Electric vehicle tax benefits are also in flux. A U.S. Presidential and Congressional election cycle means that the future of tax-payer supported federal tax incentives for EVs is unclear. This makes Toyota’s planning harder. Would the RAV4 Prime succeed without its $7,500 cost advantage from the American tax code?

The electric vehicle’s modern age is now into its second decade. Every automaker has electrified vehicles now. Every automaker knows the ground rules, knows what should and should not work in the marketplace and at what price point. As the global leader in green vehicle sales, Toyota knows these things better than any other automaker. Heading into Q4 of this year and 2021 beyond, Toyota has come to a crossroads. Green vehicle fans and consumers just want to know one thing; Will the Toyota RAV4 Prime follow the Tesla Model 3’s path to success, or the Honda Clarity’s path to obscurity? Feel free to make your prediction in the comments section below.

John Goreham is a long-time New England Motor Press Association member and recovering engineer. Following his engineering program, John also completed a marketing program at Northeastern University and worked with automotive component manufacturers. In addition to Torque News, John's work has appeared in print in dozens of American newspapers and he provides reviews to many vehicle shopping sites. You can follow John on Twitter, and view his credentials at Linkedin

Hover mouse over image to see photo credits


Dan (not verified)    October 5, 2020 - 12:55PM

I think that Toyota RAV4 Prime has a good chance of out-selling Tesla for some years now.
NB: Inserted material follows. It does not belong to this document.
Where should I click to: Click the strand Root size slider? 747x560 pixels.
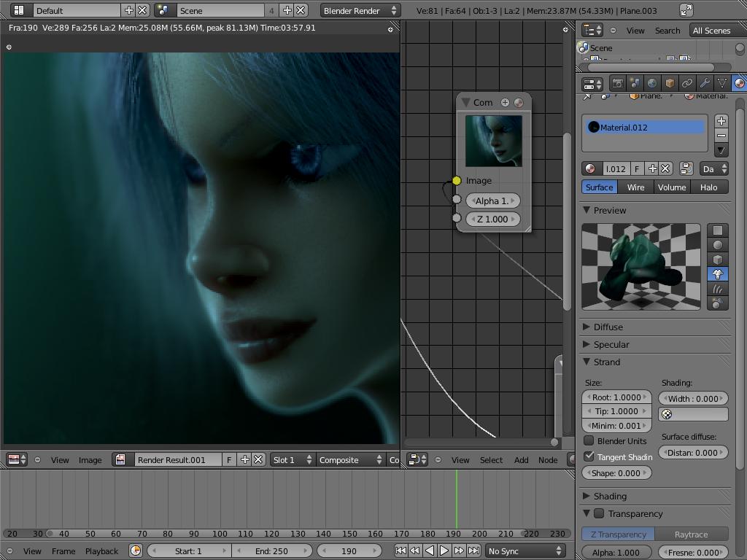(x=616, y=397)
The 2020s will be the decade of PHEVs, in my forecast, as people slowly adjust to the idea of plugs in cars and SUVs and trucks, as attractive PHEVs with good all-electric range come on the market at affordable prices. The 2030s will see a gradual move from PHEVs to BEVs as charging infrastructure improves and costs come down on battery production and mileage ranges increase dramatically. I think that the RAV4 Prime will go down in history has one of the most significant models in automobile history, because it's Toyota's biggest seller and Toyota is the world's largest automaker; this is seismic. Toyota has the power to change how consumers and drivers buy and think, having done so well with the RAV4 Prime with its 40-50 miles of all-electric range and packing an 18-kWh battery pack in as they have done. A range of only 20-30 miles would not have done so much, frankly, which is why most other PHEVs have not fared well. ICEVs are so 20th-century; China and Europe, and many in the USA, will ensure that the road to non-gasoline-powered vehicles will continue forward, even if gradually.
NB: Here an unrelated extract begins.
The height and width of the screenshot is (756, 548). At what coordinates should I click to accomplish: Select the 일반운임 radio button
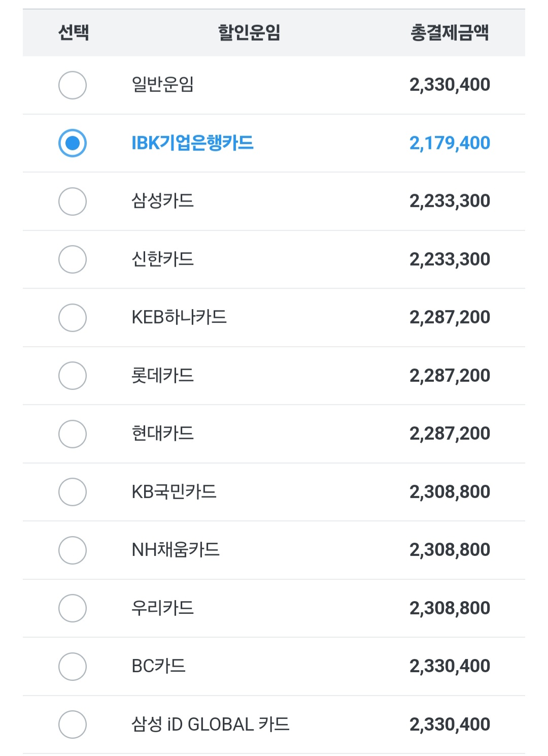point(73,85)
Terry Proveau (not verified)    October 11, 2020 - 9:13AM

I own a Prius V hybrid. I love the car however I want to replace it in 2 to 4 years and the Rav 4 PHEV would be my choice if I can get one here in Canada! I certainly hope Toyota has them in sufficient quantities by then! If not I will likely look at other PHEV's I only have one vehicle so a BEV probably will not work for me as I travel 30000km at least yearly and long trips across the country once or twice. I have no stomach for stopping every 400km to charge a vehicle for 30 plus minutes or worse!

Dan Anderson (not verified)    October 29, 2020 - 1:58PM

The RAV4 Prime will sell without rebates. It's still a good bargain given the additional EV range. The difference is it may not be in such high demand with several months before it will become truly available.